Relatos dominicales
Miguel Valera
Eunice era una joven hermosa que había nacido en la calle La paz en la Bahía de Kino, Sonora. Su padre, un norteamericano rico le puso ese nombre en memoria de una bella mujer que fue asistente de Marco Tulio Cicerón —según contaba a sus amigos—. Hermosa, con luz propia desde su infancia, con una vivacidad que el padre elogiaba, siempre hacía honor a su nombre griego, “aquella que alcanza la victoria”.
Vivaz, radiante, activa, le gustaba explorar el mundo que le había tocado vivir y disfrutaba sobre todo los atardeceres al final de la Avenida del Paraíso en esta bahía del Golfo de California que fue bautizada en honor del misionero jesuita Eusebio Francisco Kino. “Yo creo que vengo del sol”, le decía a su madre, cuando insistente, le preguntaba del porqué le gustaba tanto ver los atardeceres.
A diferencia de muchas otras personas, a quienes los atardeceres les generaban nostalgia —como el joven principito de Sainte-Exupéry—, Eunice creía que en el sol estaba la fuerza de la naturaleza, la fuente de la vida en el mundo y la tierra.

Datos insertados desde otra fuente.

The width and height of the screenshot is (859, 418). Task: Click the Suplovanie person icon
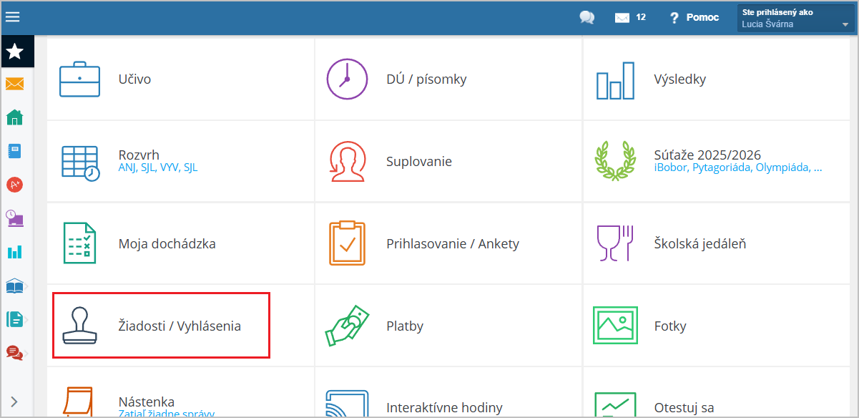click(347, 161)
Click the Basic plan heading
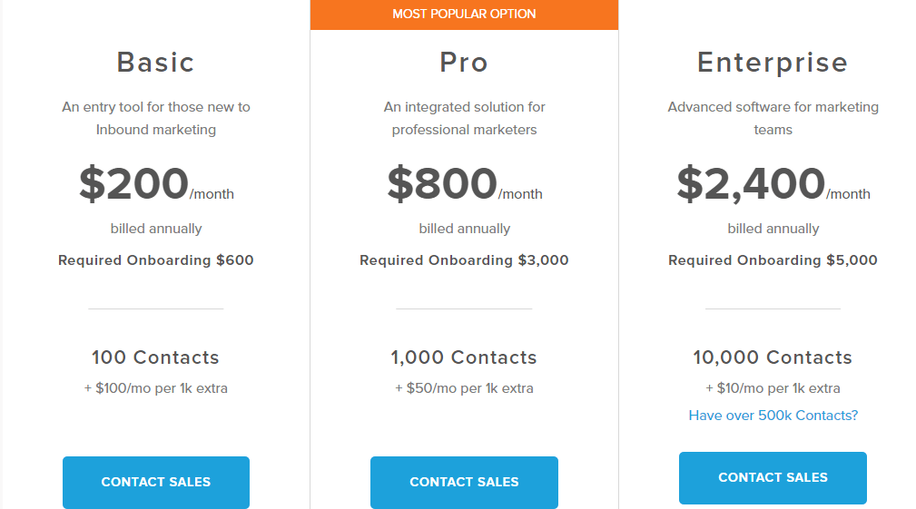 tap(155, 63)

Desde sus primeras clases en la Primary School #47 cuestionaba a sus maestros sobre el interior de la tierra. “Si arde como el sol, ¿por qué nuestro planeta no se derrite?”, solía cuestionar.
Cuando su padre, con negocios en Tucson y Phoenix, Arizona, la visitaba, le pedía que la llevara a las dunas de San Nicolás, una región de playas vírgenes del Golfo de California y sobre todo al Bosque de los Sahuaros. Ahí, sobre todo ahí, le gustaba ver cómo el sol cubría estos cactus gigantes que le parecían un ejército de adoradores del sol.

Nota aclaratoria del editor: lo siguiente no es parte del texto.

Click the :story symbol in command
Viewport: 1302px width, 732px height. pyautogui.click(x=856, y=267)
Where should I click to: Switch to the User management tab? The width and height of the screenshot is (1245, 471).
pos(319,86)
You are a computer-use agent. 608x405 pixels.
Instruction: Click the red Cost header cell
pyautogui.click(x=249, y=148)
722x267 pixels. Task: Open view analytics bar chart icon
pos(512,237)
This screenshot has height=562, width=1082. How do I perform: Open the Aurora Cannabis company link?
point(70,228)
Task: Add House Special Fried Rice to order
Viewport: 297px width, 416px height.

Cuando en la escuela, un maestro les habló de los gigantes de la isla de Pascua —de diez metros de altura y ochenta toneladas de peso— ubicados en el Océano Pacífico Sur, su teoría sobre los cactáceos “Sahuaro” se fortaleció. Sin embargo, todo este interés se perdió cuando se enamoró de Tonatiuh López Moreno. Ahora las puestas de sol le gustaban al lado de este joven cuyo nombre hacía referencia al dios del Sol en la cultura azteca.

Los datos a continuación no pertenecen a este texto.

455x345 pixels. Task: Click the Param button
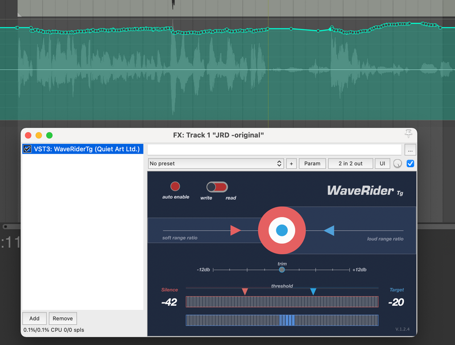(x=312, y=164)
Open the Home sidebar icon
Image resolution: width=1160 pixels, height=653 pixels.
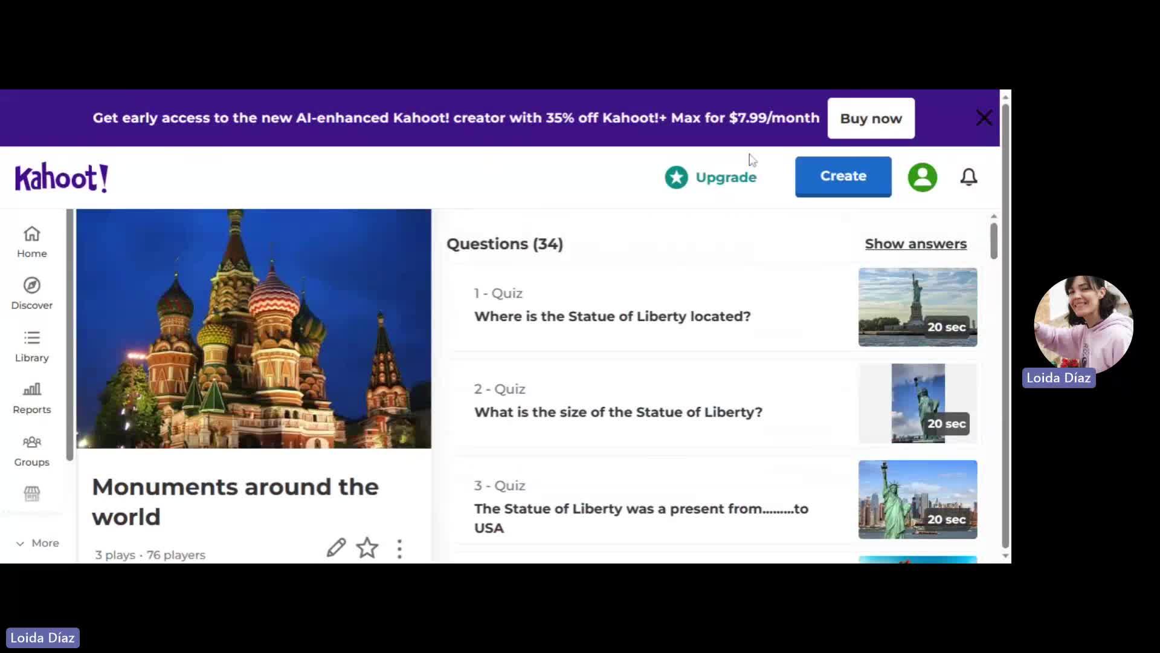coord(32,241)
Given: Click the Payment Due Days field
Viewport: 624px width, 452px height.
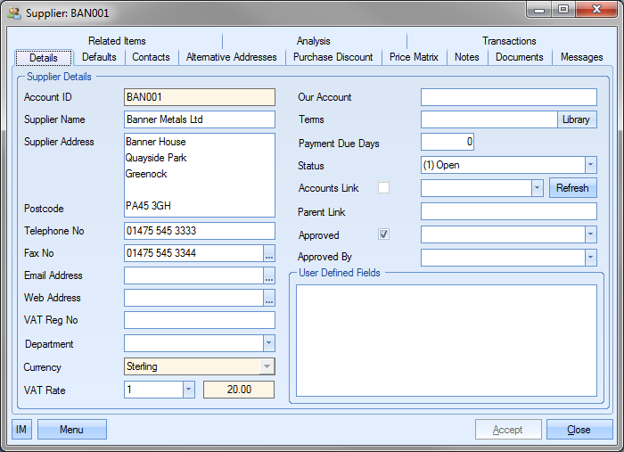Looking at the screenshot, I should tap(447, 142).
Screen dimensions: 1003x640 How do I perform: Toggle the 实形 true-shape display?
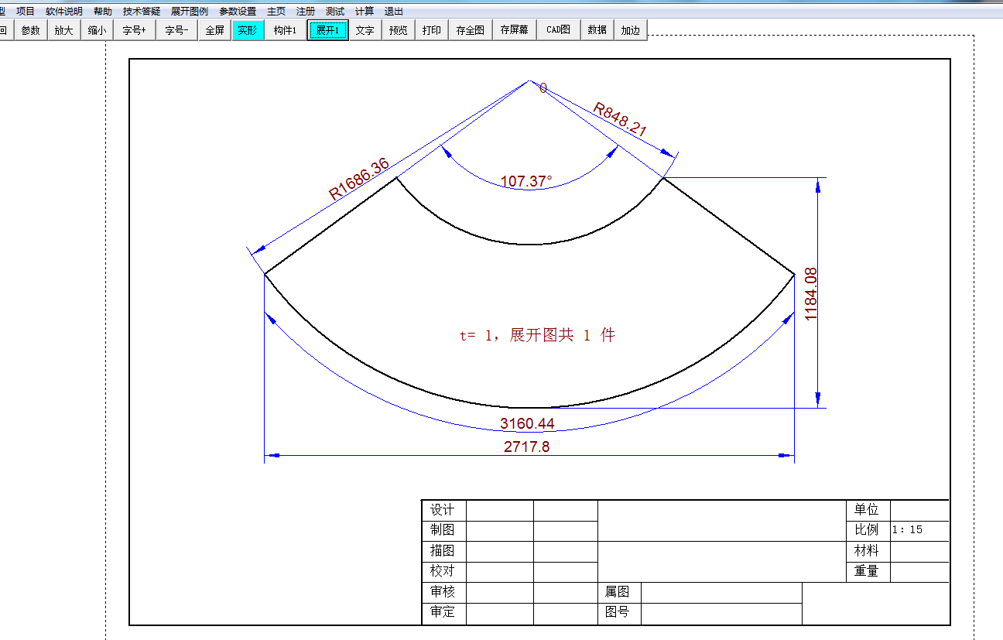[x=248, y=29]
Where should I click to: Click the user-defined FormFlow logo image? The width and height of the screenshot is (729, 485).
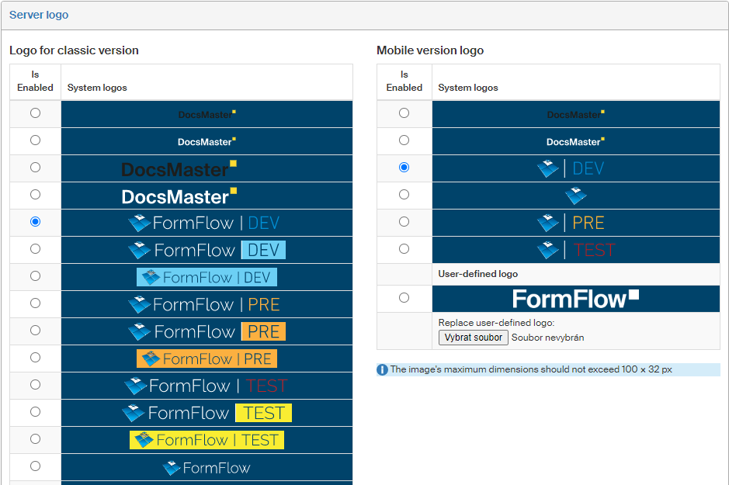click(x=575, y=299)
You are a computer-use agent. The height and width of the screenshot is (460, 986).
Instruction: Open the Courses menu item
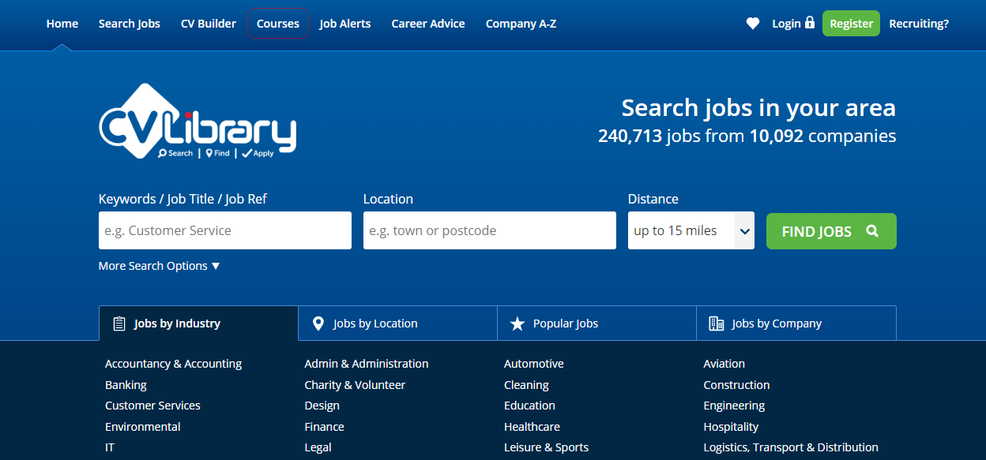278,24
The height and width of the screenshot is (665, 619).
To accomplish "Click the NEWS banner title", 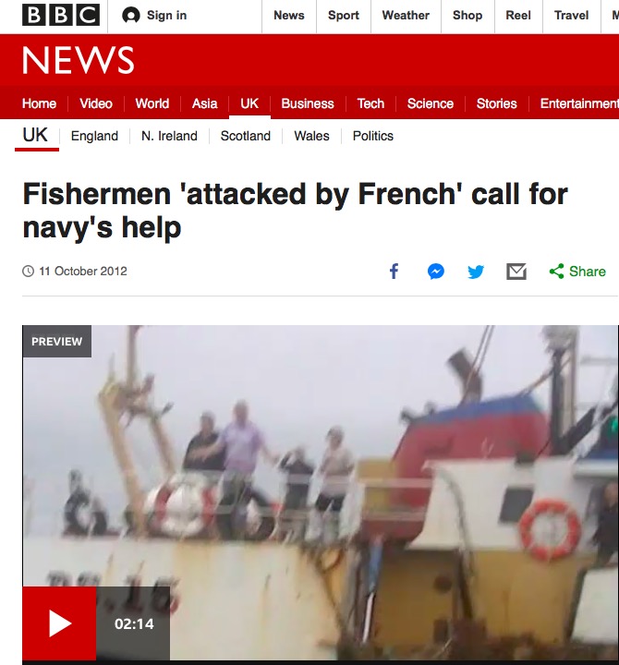I will (78, 60).
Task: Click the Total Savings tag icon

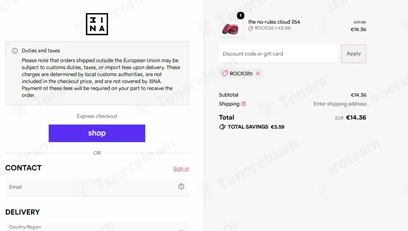Action: pyautogui.click(x=222, y=127)
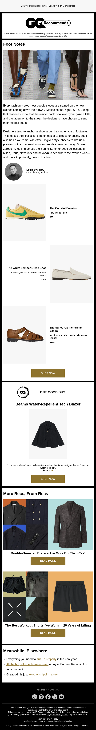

Toda su vida dio un vuelco en los brazos de este joven moreno, tostado por el sol del desierto. El padre la reprendió, la madre le prohibió verlo, pero lo único que provocaron fue atizar el fuego del amor que cada día los abrazaba más y más, perdidos en el bosque de sahuaros legendarios.
Cuando el padre la amenazó con llevársela a Estados Unidos para que concluyera allá la educación universitaria, ella le dijo que no podría detener el amor que sentía por Tonatiuh. “No se puede ir contra la naturaleza; no se puede contener la fuerza del agua, por más diques que le pongas”, le dijo contundente. El padre calló mientras hacía planes para sacarla de la ciudad y llevársela a Phoenix.
Al otro día, cuando la buscó con maletas en mano, no la encontró en su habitación. Subió al vehículo, fue a la casa del joven Tonatiuh y tampoco lo encontró. Puso una denuncia, pidió ayuda a sus amigos del FBI, quienes en “misión especial”, por su nacionalidad norteamericana, peinaron todo el Bosque de los Sahuaros, la bahía, el desierto hasta su colindancia con Estados Unidos y nunca los encontraron.
Nadie supo nada de ellos hasta que con el paso de los años alguien identificó un cactus que asemejaba la figura de un par de jóvenes besándose. Desde entonces todos en la Bahía de Kino y en San Nicolás dicen que se trata de Eunice y Tonatiuh, dos jóvenes que se amaban con la fuerza de la tierra, del mar y del sol.